• Material to process:

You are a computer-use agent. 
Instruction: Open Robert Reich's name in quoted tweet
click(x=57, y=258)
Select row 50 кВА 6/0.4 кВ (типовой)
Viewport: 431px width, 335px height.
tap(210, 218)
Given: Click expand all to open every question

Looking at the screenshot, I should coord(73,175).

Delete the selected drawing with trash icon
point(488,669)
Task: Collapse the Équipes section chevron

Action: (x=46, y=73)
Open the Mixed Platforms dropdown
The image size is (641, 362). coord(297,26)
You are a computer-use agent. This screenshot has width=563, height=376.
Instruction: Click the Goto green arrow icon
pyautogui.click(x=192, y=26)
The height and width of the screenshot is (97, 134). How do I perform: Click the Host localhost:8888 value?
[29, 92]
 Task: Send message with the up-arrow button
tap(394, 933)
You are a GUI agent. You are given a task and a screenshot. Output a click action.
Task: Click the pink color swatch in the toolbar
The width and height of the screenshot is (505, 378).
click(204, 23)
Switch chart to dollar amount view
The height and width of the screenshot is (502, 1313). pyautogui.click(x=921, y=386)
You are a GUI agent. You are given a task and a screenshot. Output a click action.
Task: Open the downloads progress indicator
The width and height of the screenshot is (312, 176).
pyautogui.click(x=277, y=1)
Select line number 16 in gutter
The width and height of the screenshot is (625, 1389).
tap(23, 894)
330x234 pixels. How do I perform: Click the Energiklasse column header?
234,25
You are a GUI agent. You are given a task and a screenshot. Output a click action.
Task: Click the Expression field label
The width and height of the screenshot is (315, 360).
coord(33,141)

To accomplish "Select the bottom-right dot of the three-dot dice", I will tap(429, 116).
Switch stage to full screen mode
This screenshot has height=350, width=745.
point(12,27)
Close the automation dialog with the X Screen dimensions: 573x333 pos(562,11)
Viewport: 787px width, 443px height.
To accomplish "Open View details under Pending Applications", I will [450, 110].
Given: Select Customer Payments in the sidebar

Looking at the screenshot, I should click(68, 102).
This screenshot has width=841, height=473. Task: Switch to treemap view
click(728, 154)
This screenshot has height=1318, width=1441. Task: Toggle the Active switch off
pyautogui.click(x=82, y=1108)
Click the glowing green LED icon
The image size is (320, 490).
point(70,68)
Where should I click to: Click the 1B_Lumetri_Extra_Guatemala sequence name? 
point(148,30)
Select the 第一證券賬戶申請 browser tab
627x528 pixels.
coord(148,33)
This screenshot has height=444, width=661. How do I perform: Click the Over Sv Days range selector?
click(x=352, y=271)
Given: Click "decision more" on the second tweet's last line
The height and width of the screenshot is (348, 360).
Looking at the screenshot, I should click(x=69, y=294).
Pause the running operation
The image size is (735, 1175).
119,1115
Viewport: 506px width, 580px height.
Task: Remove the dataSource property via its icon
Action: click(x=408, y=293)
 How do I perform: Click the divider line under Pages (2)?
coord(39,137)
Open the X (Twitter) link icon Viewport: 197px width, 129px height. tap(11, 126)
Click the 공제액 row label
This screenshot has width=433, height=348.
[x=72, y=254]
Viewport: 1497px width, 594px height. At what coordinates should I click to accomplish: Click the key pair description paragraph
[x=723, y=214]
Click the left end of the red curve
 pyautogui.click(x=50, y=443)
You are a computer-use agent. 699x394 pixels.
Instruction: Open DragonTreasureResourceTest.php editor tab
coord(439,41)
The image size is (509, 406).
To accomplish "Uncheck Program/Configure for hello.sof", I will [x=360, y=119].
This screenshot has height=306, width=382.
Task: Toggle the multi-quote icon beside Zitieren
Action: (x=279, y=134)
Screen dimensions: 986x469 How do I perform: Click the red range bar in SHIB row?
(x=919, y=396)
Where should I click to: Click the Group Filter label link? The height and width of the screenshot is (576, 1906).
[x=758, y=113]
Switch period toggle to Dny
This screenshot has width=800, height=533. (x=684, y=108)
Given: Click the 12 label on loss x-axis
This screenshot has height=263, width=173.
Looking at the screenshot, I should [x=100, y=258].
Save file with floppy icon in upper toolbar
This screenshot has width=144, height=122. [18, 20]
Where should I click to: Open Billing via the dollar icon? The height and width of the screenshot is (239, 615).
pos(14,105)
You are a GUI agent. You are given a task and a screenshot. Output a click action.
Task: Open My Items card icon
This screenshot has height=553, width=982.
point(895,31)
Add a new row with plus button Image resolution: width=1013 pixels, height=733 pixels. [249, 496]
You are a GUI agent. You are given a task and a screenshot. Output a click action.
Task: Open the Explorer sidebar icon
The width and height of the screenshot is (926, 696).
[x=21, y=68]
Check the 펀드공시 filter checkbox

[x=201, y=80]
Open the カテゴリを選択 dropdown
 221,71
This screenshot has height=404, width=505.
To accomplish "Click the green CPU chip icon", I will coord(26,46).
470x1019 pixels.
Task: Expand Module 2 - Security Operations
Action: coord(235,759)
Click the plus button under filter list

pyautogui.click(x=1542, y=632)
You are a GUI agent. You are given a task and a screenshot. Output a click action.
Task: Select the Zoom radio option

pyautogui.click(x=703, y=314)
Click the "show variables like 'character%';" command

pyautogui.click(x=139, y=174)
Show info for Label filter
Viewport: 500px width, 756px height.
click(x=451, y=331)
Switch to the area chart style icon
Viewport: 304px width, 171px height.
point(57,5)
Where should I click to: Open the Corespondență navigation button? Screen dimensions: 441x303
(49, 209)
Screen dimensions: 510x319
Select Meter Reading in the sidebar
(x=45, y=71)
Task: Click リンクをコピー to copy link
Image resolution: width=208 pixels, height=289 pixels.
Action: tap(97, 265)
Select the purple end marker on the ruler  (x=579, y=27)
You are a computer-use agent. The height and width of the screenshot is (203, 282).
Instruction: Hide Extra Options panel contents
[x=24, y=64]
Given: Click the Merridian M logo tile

• Work order: What is needed is a word-for-word copy of all the material.

• Answer below:
You are a computer-use agent. 
Instruction: Open Robert Reich's name in quoted tweet
click(x=57, y=258)
Select row 50 кВА 6/0.4 кВ (типовой)
Viewport: 431px width, 335px height.
tap(210, 218)
Given: Click expand all to open every question

Looking at the screenshot, I should coord(73,175).

Delete the selected drawing with trash icon
point(488,669)
Task: Collapse the Équipes section chevron

Action: (x=46, y=73)
Open the Mixed Platforms dropdown
The image size is (641, 362). coord(297,26)
You are a computer-use agent. This screenshot has width=563, height=376.
Instruction: Click the Goto green arrow icon
pyautogui.click(x=192, y=26)
The height and width of the screenshot is (97, 134). How do I perform: Click the Host localhost:8888 value?
[29, 92]
 Task: Send message with the up-arrow button
tap(394, 933)
You are a GUI agent. You are given a task and a screenshot. Output a click action.
Task: Click the pink color swatch in the toolbar
The width and height of the screenshot is (505, 378).
click(204, 23)
Switch chart to dollar amount view
The height and width of the screenshot is (502, 1313). pyautogui.click(x=921, y=386)
You are a GUI agent. You are given a task and a screenshot. Output a click action.
Task: Open the downloads progress indicator
The width and height of the screenshot is (312, 176).
pyautogui.click(x=277, y=1)
Select line number 16 in gutter
The width and height of the screenshot is (625, 1389).
tap(23, 894)
330x234 pixels. How do I perform: Click the Energiklasse column header?
234,25
You are a GUI agent. You are given a task and a screenshot. Output a click action.
Task: Click the Expression field label
The width and height of the screenshot is (315, 360).
coord(33,141)

To accomplish "Select the bottom-right dot of the three-dot dice", I will tap(429, 116).
Switch stage to full screen mode
This screenshot has height=350, width=745.
point(12,27)
Close the automation dialog with the X Screen dimensions: 573x333 pos(562,11)
Viewport: 787px width, 443px height.
To accomplish "Open View details under Pending Applications", I will [450, 110].
Given: Select Customer Payments in the sidebar

Looking at the screenshot, I should click(68, 102).
This screenshot has width=841, height=473. Task: Switch to treemap view
click(728, 154)
This screenshot has height=1318, width=1441. Task: Toggle the Active switch off
pyautogui.click(x=82, y=1108)
Click the glowing green LED icon
The image size is (320, 490).
point(70,68)
Where should I click to: Click the 1B_Lumetri_Extra_Guatemala sequence name? 
point(148,30)
Select the 第一證券賬戶申請 browser tab
627x528 pixels.
coord(148,33)
This screenshot has height=444, width=661. How do I perform: Click the Over Sv Days range selector?
click(x=352, y=271)
Given: Click "decision more" on the second tweet's last line
The height and width of the screenshot is (348, 360).
Looking at the screenshot, I should click(x=69, y=294).
Pause the running operation
The image size is (735, 1175).
119,1115
Viewport: 506px width, 580px height.
Task: Remove the dataSource property via its icon
Action: click(x=408, y=293)
 How do I perform: Click the divider line under Pages (2)?
coord(39,137)
Open the X (Twitter) link icon Viewport: 197px width, 129px height. tap(11, 126)
Click the 공제액 row label
This screenshot has width=433, height=348.
[x=72, y=254]
Viewport: 1497px width, 594px height. At what coordinates should I click to accomplish: Click the key pair description paragraph
[x=723, y=214]
Click the left end of the red curve
 pyautogui.click(x=50, y=443)
You are a computer-use agent. 699x394 pixels.
Instruction: Open DragonTreasureResourceTest.php editor tab
coord(439,41)
The image size is (509, 406).
To accomplish "Uncheck Program/Configure for hello.sof", I will [x=360, y=119].
This screenshot has height=306, width=382.
Task: Toggle the multi-quote icon beside Zitieren
Action: (x=279, y=134)
Screen dimensions: 986x469 How do I perform: Click the red range bar in SHIB row?
(x=919, y=396)
Where should I click to: Click the Group Filter label link? The height and width of the screenshot is (576, 1906).
[x=758, y=113]
Switch period toggle to Dny
This screenshot has width=800, height=533. (x=684, y=108)
Given: Click the 12 label on loss x-axis
This screenshot has height=263, width=173.
Looking at the screenshot, I should [x=100, y=258].
Save file with floppy icon in upper toolbar
This screenshot has width=144, height=122. [18, 20]
Where should I click to: Open Billing via the dollar icon? The height and width of the screenshot is (239, 615).
pos(14,105)
You are a GUI agent. You are given a task and a screenshot. Output a click action.
Task: Open My Items card icon
This screenshot has height=553, width=982.
point(895,31)
Add a new row with plus button Image resolution: width=1013 pixels, height=733 pixels. [249, 496]
You are a GUI agent. You are given a task and a screenshot. Output a click action.
Task: Open the Explorer sidebar icon
The width and height of the screenshot is (926, 696).
[x=21, y=68]
Check the 펀드공시 filter checkbox

[x=201, y=80]
Open the カテゴリを選択 dropdown
 221,71
This screenshot has height=404, width=505.
To accomplish "Click the green CPU chip icon", I will coord(26,46).
470x1019 pixels.
Task: Expand Module 2 - Security Operations
Action: coord(235,759)
Click the plus button under filter list

pyautogui.click(x=1542, y=632)
You are a GUI agent. You are given a task and a screenshot. Output a click action.
Task: Select the Zoom radio option

pyautogui.click(x=703, y=314)
Click the "show variables like 'character%';" command

pyautogui.click(x=139, y=174)
Show info for Label filter
Viewport: 500px width, 756px height.
click(x=451, y=331)
Switch to the area chart style icon
Viewport: 304px width, 171px height.
point(57,5)
Where should I click to: Open the Corespondență navigation button? Screen dimensions: 441x303
(49, 209)
Screen dimensions: 510x319
Select Meter Reading in the sidebar
(x=45, y=71)
Task: Click リンクをコピー to copy link
Image resolution: width=208 pixels, height=289 pixels.
Action: tap(97, 265)
Select the purple end marker on the ruler  (x=579, y=27)
You are a computer-use agent. The height and width of the screenshot is (203, 282).
Instruction: Hide Extra Options panel contents
[x=24, y=64]
Given: Click the Merridian M logo tile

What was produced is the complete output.